▶ Task to complete: Look through the data below. Pick out the lines holding the string "computer".

▶ Recorded information:
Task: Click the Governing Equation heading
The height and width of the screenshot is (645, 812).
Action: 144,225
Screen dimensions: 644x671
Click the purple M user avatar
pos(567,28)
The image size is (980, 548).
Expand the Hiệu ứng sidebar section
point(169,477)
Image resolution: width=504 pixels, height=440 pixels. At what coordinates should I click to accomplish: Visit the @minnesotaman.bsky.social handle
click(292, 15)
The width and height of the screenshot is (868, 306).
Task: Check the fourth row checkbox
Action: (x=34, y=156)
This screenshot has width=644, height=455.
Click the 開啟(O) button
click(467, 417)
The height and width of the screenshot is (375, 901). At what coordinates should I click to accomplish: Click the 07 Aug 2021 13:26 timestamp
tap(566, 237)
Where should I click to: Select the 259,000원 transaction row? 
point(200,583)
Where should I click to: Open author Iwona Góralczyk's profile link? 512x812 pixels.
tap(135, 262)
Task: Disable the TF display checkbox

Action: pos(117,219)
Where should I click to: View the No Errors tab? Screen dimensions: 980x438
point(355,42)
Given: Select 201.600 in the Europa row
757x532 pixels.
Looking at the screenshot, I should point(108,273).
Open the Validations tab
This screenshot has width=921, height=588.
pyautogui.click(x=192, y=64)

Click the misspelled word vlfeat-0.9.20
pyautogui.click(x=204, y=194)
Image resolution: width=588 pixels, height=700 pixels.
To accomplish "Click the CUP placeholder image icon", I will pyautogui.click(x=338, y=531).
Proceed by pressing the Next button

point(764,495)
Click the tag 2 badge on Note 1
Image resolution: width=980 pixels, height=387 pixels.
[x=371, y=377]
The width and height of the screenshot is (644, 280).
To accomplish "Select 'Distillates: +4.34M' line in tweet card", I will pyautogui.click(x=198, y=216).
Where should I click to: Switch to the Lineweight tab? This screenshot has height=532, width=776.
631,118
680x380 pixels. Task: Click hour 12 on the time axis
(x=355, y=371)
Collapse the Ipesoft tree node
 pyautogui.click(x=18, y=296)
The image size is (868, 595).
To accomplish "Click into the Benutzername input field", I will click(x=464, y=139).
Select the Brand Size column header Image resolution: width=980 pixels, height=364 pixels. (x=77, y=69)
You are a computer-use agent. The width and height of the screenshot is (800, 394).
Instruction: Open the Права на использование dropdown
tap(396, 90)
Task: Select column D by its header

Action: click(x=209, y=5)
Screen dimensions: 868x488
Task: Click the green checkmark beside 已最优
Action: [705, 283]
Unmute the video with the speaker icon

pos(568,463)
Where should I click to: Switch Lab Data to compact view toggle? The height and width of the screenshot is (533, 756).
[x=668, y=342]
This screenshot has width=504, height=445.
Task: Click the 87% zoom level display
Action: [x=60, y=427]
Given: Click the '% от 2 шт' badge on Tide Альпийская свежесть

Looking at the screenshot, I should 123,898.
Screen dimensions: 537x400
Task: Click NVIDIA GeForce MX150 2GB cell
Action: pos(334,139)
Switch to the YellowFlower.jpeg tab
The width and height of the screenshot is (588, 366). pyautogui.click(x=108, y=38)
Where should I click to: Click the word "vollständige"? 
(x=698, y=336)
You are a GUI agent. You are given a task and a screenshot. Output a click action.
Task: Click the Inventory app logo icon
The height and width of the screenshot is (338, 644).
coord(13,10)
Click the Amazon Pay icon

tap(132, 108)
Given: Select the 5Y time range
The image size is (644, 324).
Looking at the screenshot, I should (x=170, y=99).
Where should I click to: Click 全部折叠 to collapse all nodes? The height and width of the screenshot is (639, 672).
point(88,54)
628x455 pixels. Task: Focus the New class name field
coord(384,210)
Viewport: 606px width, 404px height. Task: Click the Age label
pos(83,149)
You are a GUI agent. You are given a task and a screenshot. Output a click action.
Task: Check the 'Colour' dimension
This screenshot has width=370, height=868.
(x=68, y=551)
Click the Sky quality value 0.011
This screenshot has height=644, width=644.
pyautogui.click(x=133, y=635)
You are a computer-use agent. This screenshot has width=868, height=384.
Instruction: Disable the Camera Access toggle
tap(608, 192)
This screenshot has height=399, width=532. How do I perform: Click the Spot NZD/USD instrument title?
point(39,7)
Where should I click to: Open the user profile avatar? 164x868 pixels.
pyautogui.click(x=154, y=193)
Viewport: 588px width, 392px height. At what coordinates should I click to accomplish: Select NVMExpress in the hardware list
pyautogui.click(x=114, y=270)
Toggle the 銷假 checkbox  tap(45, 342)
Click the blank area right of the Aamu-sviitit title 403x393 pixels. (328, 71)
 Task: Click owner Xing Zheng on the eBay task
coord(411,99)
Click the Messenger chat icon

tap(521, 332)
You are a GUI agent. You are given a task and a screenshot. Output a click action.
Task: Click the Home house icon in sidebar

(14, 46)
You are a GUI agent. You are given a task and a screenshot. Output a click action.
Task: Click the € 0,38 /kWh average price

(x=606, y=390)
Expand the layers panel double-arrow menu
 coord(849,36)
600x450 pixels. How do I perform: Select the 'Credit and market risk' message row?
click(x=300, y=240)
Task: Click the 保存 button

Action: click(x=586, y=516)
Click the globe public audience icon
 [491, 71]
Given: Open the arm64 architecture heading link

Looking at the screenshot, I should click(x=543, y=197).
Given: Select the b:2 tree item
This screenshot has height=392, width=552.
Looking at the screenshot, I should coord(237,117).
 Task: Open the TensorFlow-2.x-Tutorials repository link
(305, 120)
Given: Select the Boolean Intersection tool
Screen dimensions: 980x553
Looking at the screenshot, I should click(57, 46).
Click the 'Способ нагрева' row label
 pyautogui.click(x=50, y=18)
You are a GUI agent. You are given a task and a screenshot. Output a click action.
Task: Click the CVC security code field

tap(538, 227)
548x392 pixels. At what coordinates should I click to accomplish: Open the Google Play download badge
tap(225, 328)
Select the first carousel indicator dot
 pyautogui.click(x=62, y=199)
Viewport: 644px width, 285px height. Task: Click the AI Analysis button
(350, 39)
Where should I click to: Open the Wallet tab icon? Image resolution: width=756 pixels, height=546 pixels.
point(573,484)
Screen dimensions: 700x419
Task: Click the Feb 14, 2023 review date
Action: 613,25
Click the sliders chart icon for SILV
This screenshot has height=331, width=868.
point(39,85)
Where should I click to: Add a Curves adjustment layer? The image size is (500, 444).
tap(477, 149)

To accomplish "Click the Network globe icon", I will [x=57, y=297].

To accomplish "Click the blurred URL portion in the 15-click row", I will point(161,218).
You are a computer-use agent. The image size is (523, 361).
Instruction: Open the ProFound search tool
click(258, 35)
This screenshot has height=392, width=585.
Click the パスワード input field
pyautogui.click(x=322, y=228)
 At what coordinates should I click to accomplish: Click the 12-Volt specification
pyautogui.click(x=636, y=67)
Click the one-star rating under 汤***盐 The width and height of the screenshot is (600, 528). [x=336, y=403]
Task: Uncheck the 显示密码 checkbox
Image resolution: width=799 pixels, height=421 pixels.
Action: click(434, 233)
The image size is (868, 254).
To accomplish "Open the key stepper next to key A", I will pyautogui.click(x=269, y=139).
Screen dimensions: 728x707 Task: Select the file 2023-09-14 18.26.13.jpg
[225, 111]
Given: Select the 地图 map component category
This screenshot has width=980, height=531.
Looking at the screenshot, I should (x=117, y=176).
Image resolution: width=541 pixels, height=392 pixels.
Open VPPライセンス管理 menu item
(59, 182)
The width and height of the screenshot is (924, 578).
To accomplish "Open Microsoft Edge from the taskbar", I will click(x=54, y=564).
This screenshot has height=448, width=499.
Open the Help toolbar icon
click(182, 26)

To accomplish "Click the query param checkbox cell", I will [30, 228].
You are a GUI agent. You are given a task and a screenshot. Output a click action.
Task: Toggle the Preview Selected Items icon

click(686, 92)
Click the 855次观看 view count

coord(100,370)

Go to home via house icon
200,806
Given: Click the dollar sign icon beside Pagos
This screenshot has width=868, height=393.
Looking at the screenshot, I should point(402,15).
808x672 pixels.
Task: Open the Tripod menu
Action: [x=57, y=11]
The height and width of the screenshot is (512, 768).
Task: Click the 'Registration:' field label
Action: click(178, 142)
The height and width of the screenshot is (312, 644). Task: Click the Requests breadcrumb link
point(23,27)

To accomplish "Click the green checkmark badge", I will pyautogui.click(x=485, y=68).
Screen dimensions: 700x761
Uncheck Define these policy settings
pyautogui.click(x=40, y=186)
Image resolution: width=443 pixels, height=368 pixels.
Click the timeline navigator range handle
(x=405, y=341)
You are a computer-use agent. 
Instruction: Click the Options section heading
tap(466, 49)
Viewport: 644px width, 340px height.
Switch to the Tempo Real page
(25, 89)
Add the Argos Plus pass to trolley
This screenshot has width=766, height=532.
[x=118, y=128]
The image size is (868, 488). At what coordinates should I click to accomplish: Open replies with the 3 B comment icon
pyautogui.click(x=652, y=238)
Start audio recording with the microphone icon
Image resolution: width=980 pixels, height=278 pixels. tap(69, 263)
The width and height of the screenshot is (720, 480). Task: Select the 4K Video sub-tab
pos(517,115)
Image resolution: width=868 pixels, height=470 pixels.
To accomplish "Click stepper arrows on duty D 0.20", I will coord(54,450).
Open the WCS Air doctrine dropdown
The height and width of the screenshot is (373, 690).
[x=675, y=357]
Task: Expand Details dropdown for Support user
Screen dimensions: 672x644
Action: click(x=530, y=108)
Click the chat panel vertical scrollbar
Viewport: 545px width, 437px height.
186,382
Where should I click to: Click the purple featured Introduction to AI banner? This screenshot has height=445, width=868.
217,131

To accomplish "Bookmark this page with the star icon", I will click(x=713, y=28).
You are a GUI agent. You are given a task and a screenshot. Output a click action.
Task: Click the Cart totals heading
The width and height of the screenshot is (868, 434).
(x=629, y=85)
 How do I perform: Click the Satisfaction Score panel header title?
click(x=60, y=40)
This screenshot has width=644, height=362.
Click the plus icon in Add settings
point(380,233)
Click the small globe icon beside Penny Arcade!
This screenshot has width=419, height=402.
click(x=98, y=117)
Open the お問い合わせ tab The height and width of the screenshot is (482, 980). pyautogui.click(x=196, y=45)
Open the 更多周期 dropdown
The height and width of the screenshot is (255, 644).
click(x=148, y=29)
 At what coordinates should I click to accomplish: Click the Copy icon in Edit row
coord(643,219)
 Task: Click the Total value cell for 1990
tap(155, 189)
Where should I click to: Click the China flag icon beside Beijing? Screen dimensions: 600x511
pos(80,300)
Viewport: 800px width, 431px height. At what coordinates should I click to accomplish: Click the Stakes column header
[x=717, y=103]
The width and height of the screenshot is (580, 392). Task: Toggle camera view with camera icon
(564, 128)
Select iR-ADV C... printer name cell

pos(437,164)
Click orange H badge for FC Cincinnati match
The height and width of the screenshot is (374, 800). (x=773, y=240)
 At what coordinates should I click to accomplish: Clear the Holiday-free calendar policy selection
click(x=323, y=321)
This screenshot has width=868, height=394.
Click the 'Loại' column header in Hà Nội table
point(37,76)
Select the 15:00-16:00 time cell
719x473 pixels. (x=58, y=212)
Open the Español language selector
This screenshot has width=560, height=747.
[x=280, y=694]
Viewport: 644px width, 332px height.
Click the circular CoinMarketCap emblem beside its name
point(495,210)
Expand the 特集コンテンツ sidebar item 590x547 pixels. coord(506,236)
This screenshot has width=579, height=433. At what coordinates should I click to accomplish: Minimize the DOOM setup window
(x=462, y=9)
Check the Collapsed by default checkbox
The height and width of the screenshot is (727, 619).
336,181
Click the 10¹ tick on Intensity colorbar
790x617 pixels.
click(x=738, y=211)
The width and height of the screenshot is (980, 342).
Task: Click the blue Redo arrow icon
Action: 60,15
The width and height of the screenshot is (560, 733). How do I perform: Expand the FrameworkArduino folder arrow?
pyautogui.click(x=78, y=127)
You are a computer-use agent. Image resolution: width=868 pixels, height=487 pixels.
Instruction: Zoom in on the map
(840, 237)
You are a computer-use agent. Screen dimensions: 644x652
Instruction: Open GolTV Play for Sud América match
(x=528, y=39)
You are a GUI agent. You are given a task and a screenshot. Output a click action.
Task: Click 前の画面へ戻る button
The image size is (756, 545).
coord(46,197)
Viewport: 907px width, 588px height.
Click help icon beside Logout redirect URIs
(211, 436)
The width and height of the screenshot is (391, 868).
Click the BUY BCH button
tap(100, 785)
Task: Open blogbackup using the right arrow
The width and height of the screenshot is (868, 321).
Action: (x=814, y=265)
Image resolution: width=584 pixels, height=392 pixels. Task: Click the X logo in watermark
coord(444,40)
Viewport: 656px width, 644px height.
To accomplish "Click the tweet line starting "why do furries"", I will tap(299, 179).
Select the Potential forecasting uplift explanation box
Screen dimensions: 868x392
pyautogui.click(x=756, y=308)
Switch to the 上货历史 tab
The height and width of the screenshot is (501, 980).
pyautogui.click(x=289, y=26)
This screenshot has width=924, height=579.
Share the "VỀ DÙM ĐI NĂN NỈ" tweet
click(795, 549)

▶ Completed task:
You are a computer-use agent. The width and height of the screenshot is (800, 394).
You are a computer-use agent. This screenshot has width=868, height=384.
You are a computer-use agent. The image size is (523, 361).
You are a computer-use agent. 
You are a computer-use agent. Image resolution: width=868 pixels, height=487 pixels.
You are a computer-use agent. Screen dimensions: 644x652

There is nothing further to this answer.